The myth of independence
In yoga asana practice we often talk about moving one part of the body independently of another: lift your leg, but keep your hip still; rotate your palms down, but keep the shoulders still.
As a cue, it works.
We are invited to focus on mobilizing or stabilizing a part of the body we don’t usually pay that much attention to.
But as a reflection of reality, it is deeply inaccurate.
What can you think of that is truly independent? I honestly cannot come up with a single thing, person, or concept that doesn’t depend on someone or something else. We are all relative, interdependent, both internally and externally.
To me, this is mostly a comfort.
At the individual level, it means that I don’t have to — or rather, I truly cannot — think of my mind, my body, and my soul, as separate. What harms one, harms the others. What helps one, helps the others too. If on some days I cannot find the inner calm to drop into breath and stay present during practice, at least I moved. My body will benefit and this directly benefits my mind and soul whether I feel the benefit immediately or not. This is so good to know.

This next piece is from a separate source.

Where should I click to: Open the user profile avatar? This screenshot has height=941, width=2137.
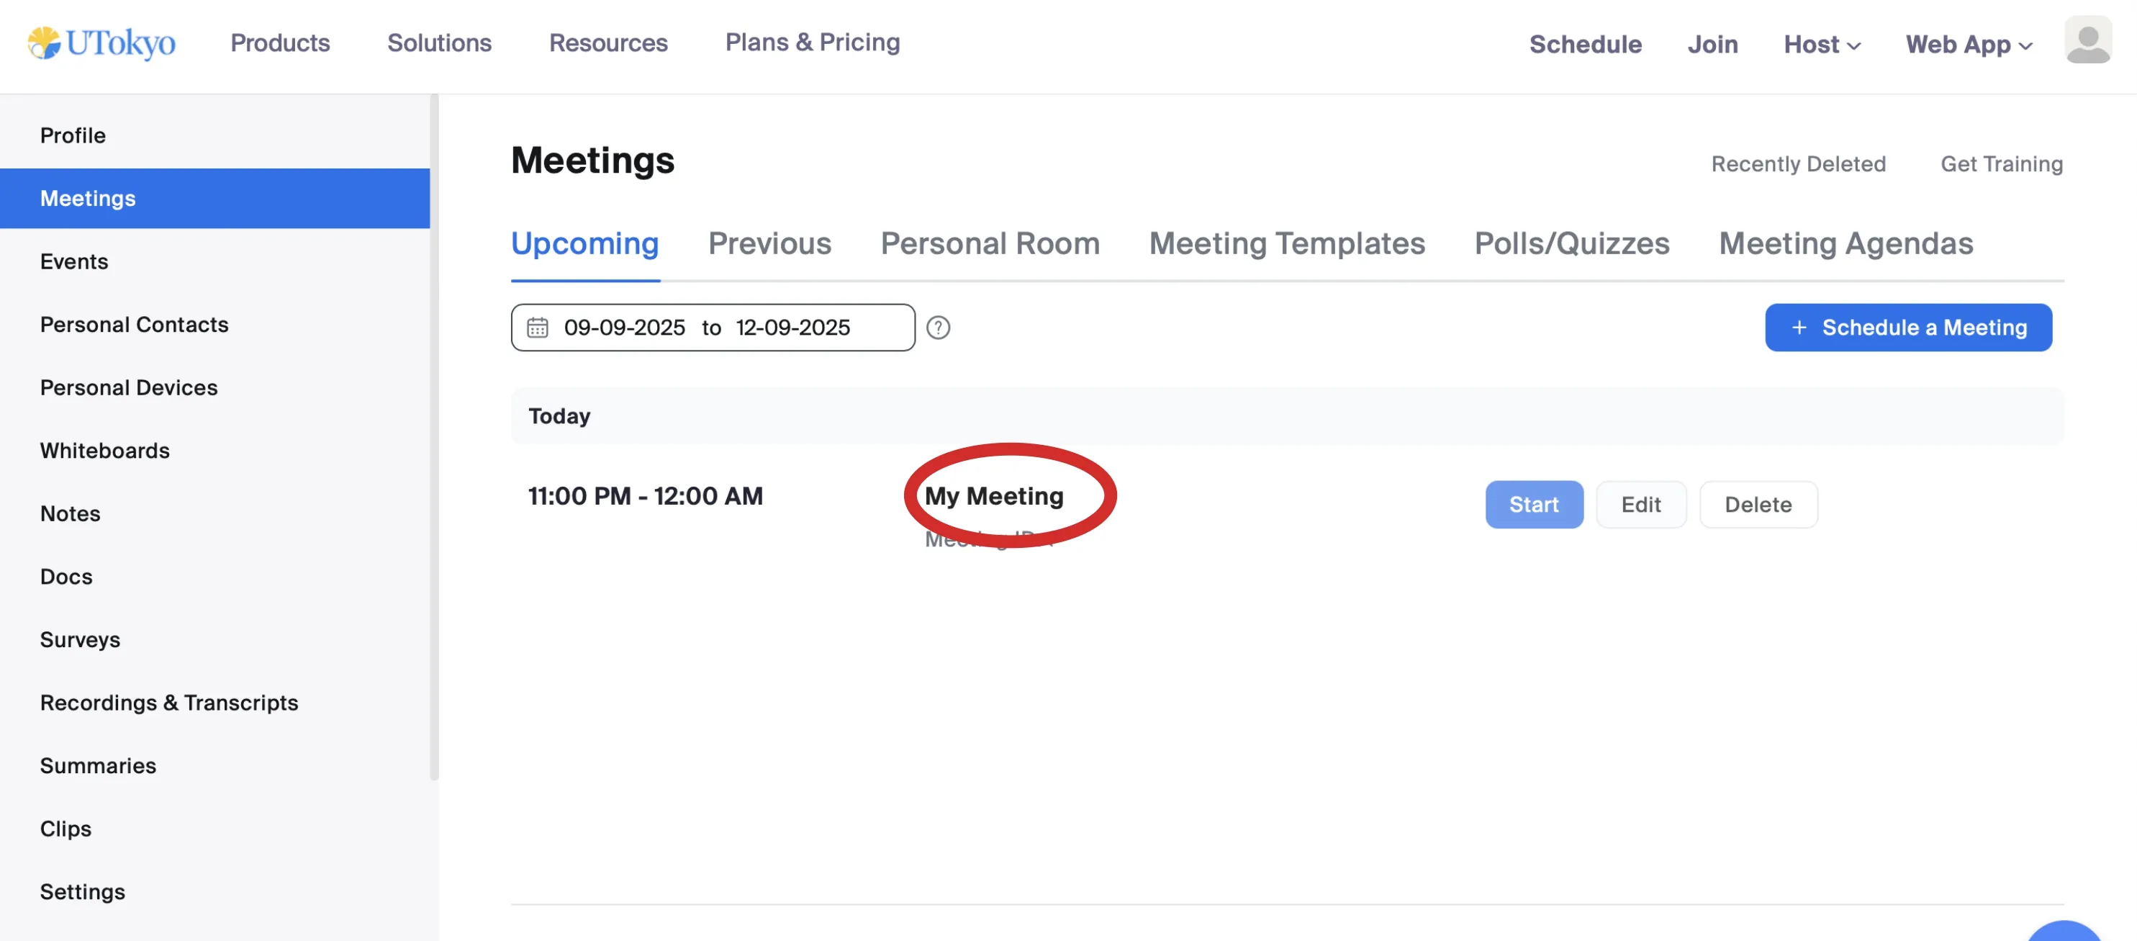point(2086,41)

This is no different at the community level. The only difference is that we are more likely to do harm to others, not realizing we are directly harming ourselves. This insane heat? We did that. Inflation? Also us. Active trauma response that translates into violence? Yup, us too.
Knowing that we are interdependent doesn’t take away from individual responsibility on climate justice, economic equality, and structural equity. Much to the contrary: it underpins it. I am responsible for my part of our work to be better together. So are you.
Happy Interdependence Day.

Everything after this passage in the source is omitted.